My son is obsessed with fashion. He wakes up in the morning, tries on ten outfits, and when I laugh, he says, "Mom! Don't laugh! You know fashion is really important to me!"

Just the fact that he talks about it like this blows me away. The rest of us barely even change our clothes. He quickly learned that buying clothes in the store is way more fun than online so now when we drive to the Chicago suburbs for cello, we also go for clothes shopping.

He buys an outfit, puts it on in the store, and then goes outside to create a fashion shoot. "Mom. Take the picture here! Wait. I need a serious face. Okay. Now."
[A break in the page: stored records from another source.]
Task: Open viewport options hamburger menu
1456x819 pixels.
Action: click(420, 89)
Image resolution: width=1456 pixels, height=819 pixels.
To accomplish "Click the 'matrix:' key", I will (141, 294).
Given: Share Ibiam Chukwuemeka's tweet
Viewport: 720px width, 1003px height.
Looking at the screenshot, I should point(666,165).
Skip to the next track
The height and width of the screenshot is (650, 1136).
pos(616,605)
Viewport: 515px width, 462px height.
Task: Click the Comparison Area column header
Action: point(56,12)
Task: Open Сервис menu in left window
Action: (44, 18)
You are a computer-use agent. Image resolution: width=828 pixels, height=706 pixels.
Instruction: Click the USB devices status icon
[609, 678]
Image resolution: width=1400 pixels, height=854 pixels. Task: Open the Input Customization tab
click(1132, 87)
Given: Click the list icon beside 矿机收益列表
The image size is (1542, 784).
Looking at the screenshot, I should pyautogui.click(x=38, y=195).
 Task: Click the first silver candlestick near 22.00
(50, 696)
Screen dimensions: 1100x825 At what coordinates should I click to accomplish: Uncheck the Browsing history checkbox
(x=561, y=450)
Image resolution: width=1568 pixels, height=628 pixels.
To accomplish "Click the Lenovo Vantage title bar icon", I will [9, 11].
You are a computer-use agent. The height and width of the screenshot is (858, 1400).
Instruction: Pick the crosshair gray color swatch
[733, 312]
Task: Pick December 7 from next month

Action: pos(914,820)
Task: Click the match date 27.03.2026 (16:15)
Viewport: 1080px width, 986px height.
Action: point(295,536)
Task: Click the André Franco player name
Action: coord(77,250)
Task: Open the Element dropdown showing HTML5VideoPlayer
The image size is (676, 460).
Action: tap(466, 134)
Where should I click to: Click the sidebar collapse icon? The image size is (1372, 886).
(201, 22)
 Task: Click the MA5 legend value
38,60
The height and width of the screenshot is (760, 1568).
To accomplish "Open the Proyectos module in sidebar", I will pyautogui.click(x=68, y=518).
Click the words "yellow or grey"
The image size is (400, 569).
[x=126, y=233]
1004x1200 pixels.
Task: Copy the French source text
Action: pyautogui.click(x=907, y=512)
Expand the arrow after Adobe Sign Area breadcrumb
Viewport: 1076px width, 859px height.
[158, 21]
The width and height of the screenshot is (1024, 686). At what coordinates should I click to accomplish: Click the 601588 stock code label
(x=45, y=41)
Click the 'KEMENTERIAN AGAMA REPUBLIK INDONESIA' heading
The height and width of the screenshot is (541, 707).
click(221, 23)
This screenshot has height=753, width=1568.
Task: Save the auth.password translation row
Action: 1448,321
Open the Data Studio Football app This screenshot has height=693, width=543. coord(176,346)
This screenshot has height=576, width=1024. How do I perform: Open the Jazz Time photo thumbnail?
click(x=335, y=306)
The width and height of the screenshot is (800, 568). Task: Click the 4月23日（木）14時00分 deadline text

This nonstop fashion extravaganza is part of our homeschooling. It's letting him be creative and express who he is.

A friend sent me this article from Time magazine that says that parental involvement makes a bigger difference in school than what school the kid goes to. My first instinct was, wow, this is so understated. I mean, the IQ your kid is born with impacts your kid way more than any classroom, so of course which parents you have matters more than which school you attend.

But I think the point of the article really is that parents have a big impact on how well kids perform in school. The problem is the underlying assumption that the goals of school are a good use of the kid's time with the parents. Is is a nice childhood to have parents doing math homework with a kid who will grow up to be a poet?

Why should the goals of the time the kids spends in school be the same as the goals of the time the kids spend with parents?

My favorite thing about homeschooling is that people don't tell me how to spend my time with my kid. We form our relationship based on what will be a fun, fulfilling childhood. I am still reeling from the book I read by economist Bryan Caplan: Selfish Reasons to Have More Kids. It's about the the nature/nurture debate, and how overwhelming nature wins over nuture. The book, which is absolutely teeming with research to support the nature conclusion, shows that the only thing a parent can really do is to make childhood full of good memories.

And when Time magazine tells parents to help their kids meet the school's testing goals, the researchers are not thinking at all about that.